▶ _Article_:
— START —

GM revealed yesterday that its own auditors harbour ‘substantial doubt’ about the company’s ability to survive.
GM COO Fritz Henderson warned in Geneva this week that its European operations will run out of cash in a matter of weeks without assistance.
Doubts over GM’s future and the fate of its plants in Europe have deepened the sense of crisis in Brussels.
“The way the American mother company is dealing with the issue of Europe is not acceptable,” EU Industry Commissioner, Guenter Verheugen told a news conference after a meeting of EU industry ministers, Reuters reported.
“Enough is enough. We expect GM to disclose everything. What are their plans with their European daughter companies and locations? What are they doing with property rights, and especially is GM prepared to maintain responsibility for the European companies or not?” Verheugen said.
Reuters reported that Verheugen wants a ‘common analysis’ of the GM crisis to avoid unilateral measures that could have harmful repercussions elsewhere in Europe.

— END —

▶ _Dataset content_:
— START —

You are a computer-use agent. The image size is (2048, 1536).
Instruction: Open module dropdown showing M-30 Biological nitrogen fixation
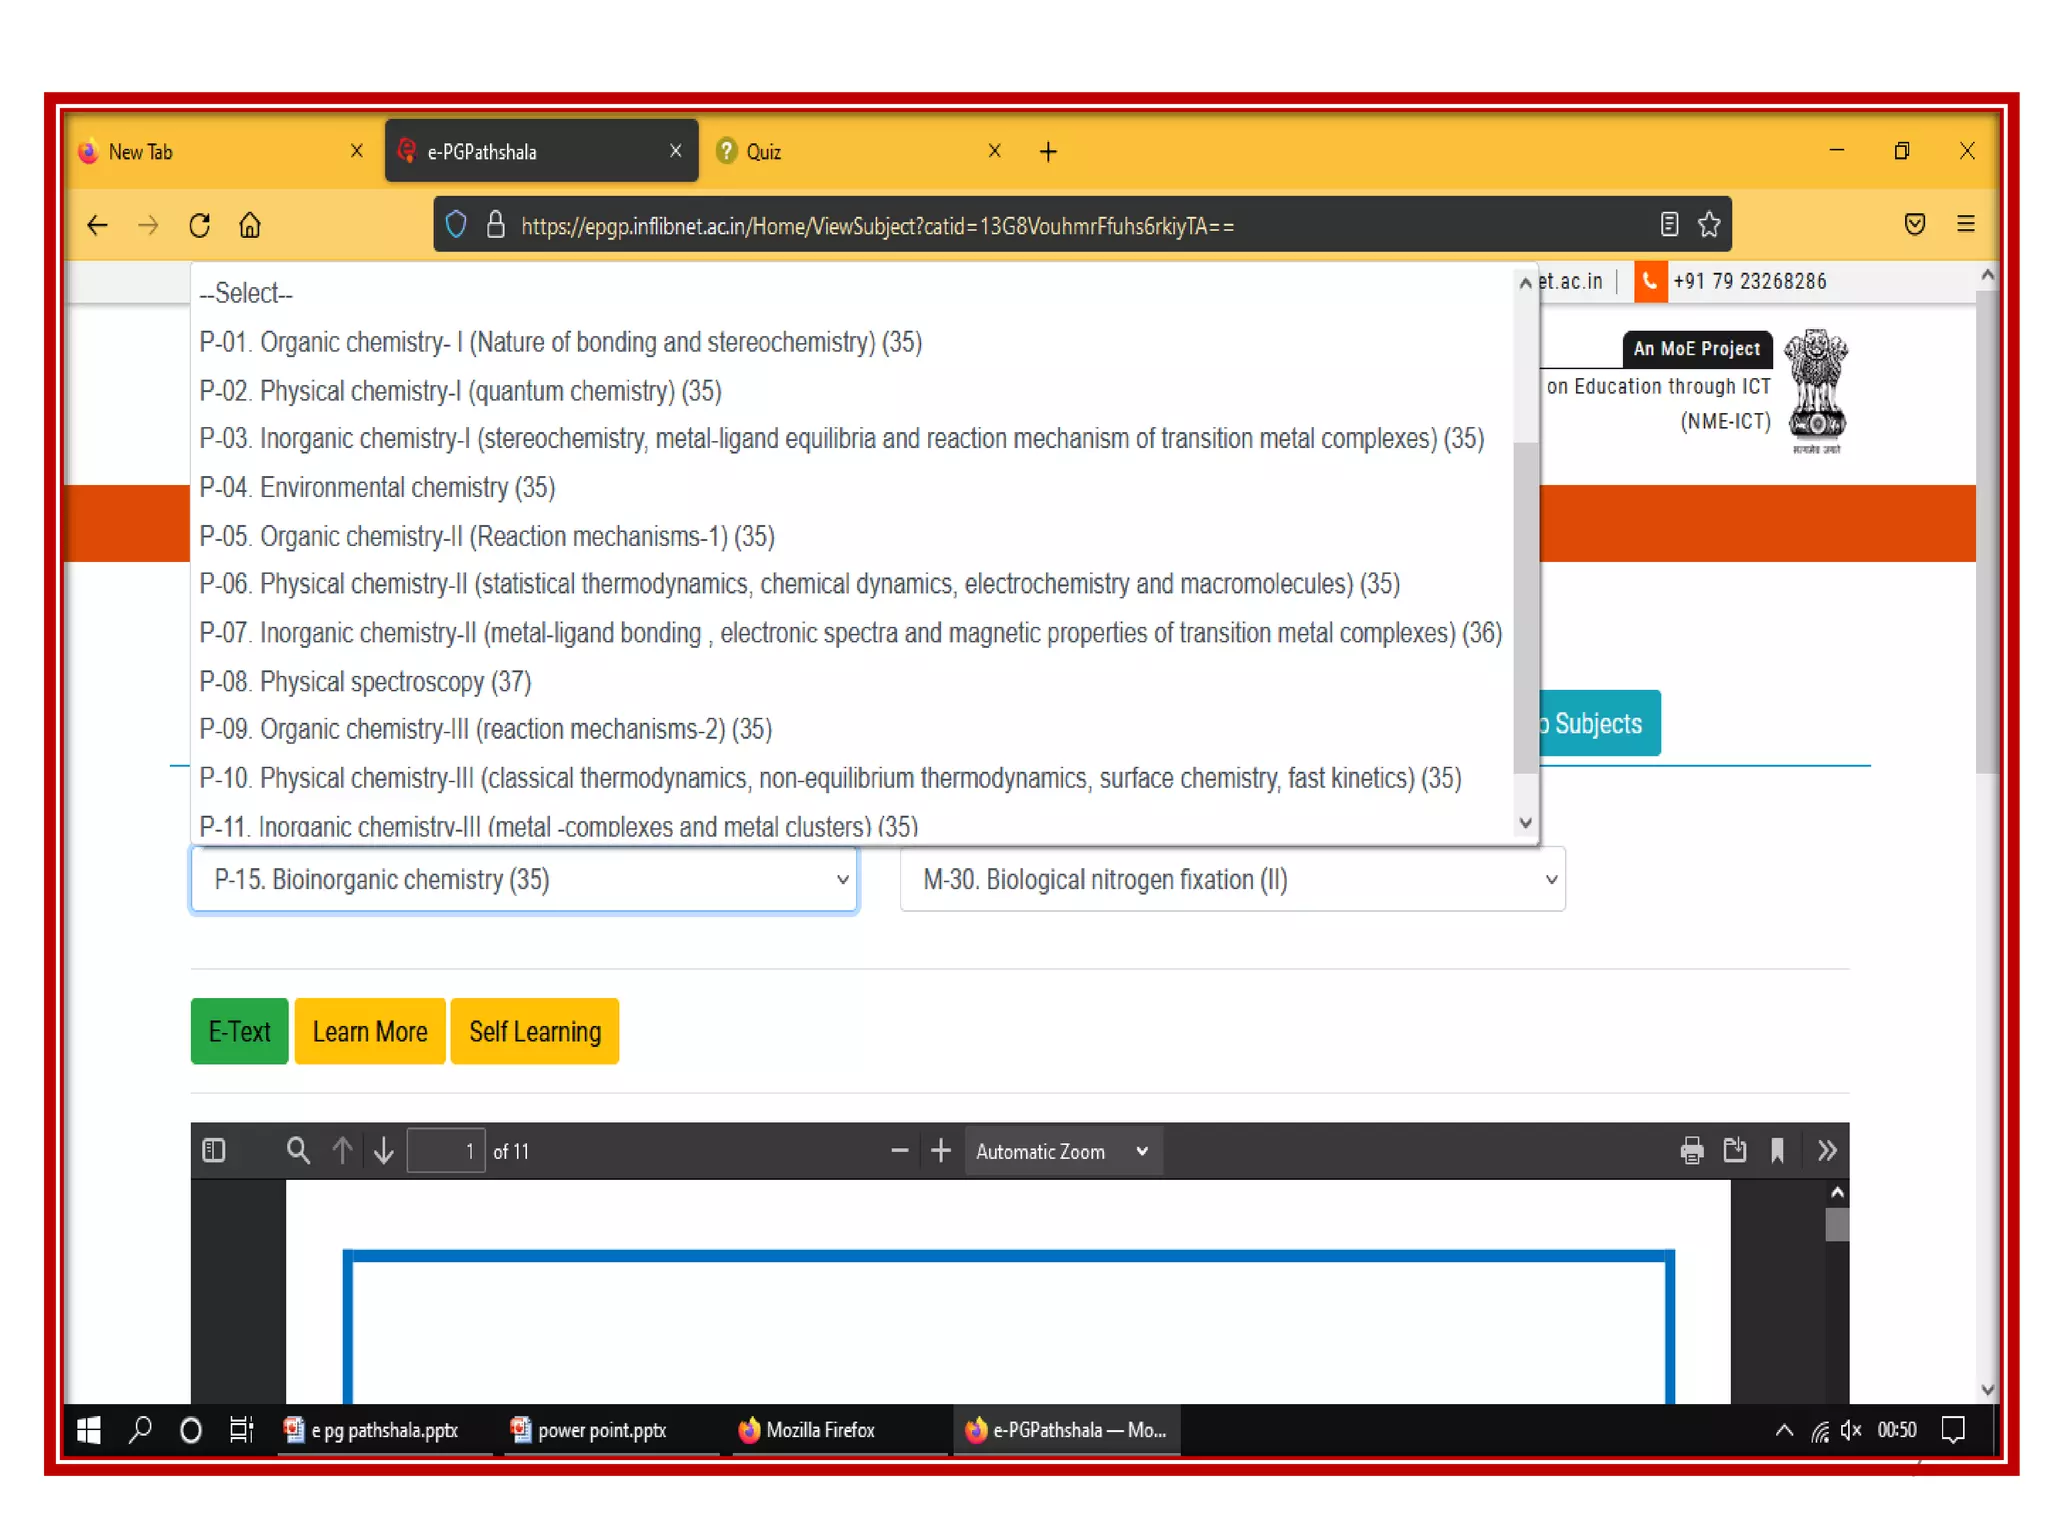(1232, 880)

— END —

Write the next part of the article about GM's European operations, starting right after its last sentence. The listing has no connection to the GM article.

▶ _Answer to this exercise_:
“GM haven’t been a good owner [of Saab],” Swedish Industry Minister Maud Olofsson said on a visit to Brussels.
“They haven’t developed new cars or new technology. The best thing I could see is a new investor with a new business plan,” Olofsson said.
Meanwhile, Germany’s Opel unit should seriously think about the possibility of filing for insolvency as such a move could help the company protect its business assets, German Interior Minister Wolfgang Schaeuble told Handelsblatt newspaper.
“I think, one should seriously consider applying insolvency law in cases such as Opel,” he said.
“Our modern insolvency law is not geared toward destruction but preserving economic assets.”